The other formative element for the Golds, the siblings say: Camp Harlam in the Poconos. They each talked at length about how the Reform movement camp’s emphasis on musicality influenced them during their summers in the late 1960s and early 1970s. Danny Gold remembers frequently coming upon Julie at the camp piano. “She would have her devotees gathered around, listening to new songs she had written.”
Julie Gold sounds transported when talking about her camp experience. “You’re at the chapel on the hill, looking over the landscape, the green, rolling hills — and Debbie Freedman” — the late influential singer-songwriter who put out 22 albums of Jewish music — “was my song leader!”
She, like brother Danny, counts fellow campers among her closest friends to this day, and she still returns to the camp on a regular basis.

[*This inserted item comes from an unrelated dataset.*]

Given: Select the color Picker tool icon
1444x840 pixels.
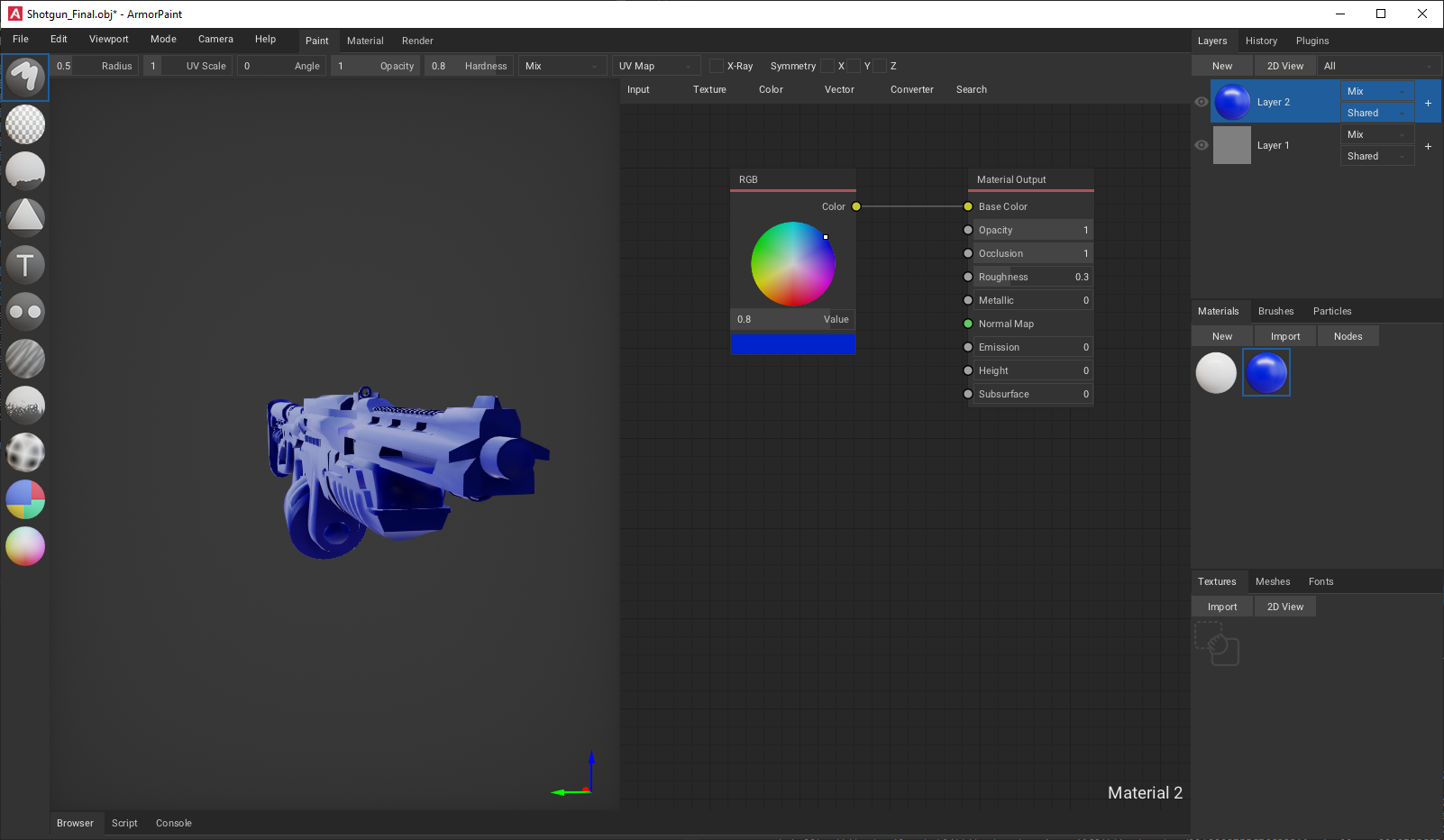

She laments, however, the changes. “I used to love singing outside in the chapel, but all of the melodies have changed, the trees are taller and there are all these new buildings — but the sound of the pebbles under my feet are the same.”
For his part, Danny Gold pursued a career in education and camping, even as he continued to play in numerous bands upon graduating from Temple. He taught in Philadelphia schools and worked his way up the Harlam ladder, eventually becoming assistant director for the 1979 and 1980 seasons, under former director Arie Gluck.
Julie Gold, meanwhile, devoted herself post-college to making it in the music industry in New York — with the blessing of her parents. “They didn’t even encourage me to have a fall-back plan,” she recalls, her voice warmed by the memory of that unconditional love. “I couldn’t fail because of the love I had. If I brought home a ‘C’ in school, my mother would tell me the teacher was crazy. They saw my dedication and they believed in my belief in myself.”
That belief paid off beyond all expectations with the success of “From a Distance,” which netted her the 1991 Grammy Award for Song of the Year. The song, which came out during the first Gulf War, has been played over 4 million times on the radio. It has been recorded by everyone from Bette Midler to Cliff Richard to Judy Collins, and remains her greatest success. Two decades later, she still sounds in awe of its impact.
“I’ll tell you the truth: To this day, I can’t even believe it,” she says from her home in Manhattan. To her, the song “is a miracle, and it did happen to me. I know I wrote it, but I think I was just chosen as the messenger, and now I am the steward. I am forever grateful that it is a song that continues to touch people.”
While Danny and Julie Gold continue to perform and record for their audiences, including Danny’s regular gig as the bassist for a monthly Kabbalat Shabbat service at Main Line Reform Temple, they each say that teaching children has become one of their most important and satisfying accomplishments. Danny’s Guitar Shop has become known throughout the area for its music teachers. And his sister has been writing songs for a learning initiative of Oxford University Press called “Everybody Up,” which teaches English as a foreign language through songs.
“I was chosen along with four others to write songs for the curriculum,” Julie Gold explains. “I could only use the vocabulary words that were used in specific lessons, and I had to write everything to be sung only from A below middle C to C above middle C — kids can’t sing anything else.
“It’s the most important thing I have ever done,” she continues. “My mother came to America knowing no English, and now I’m involved in teaching English all over the world.”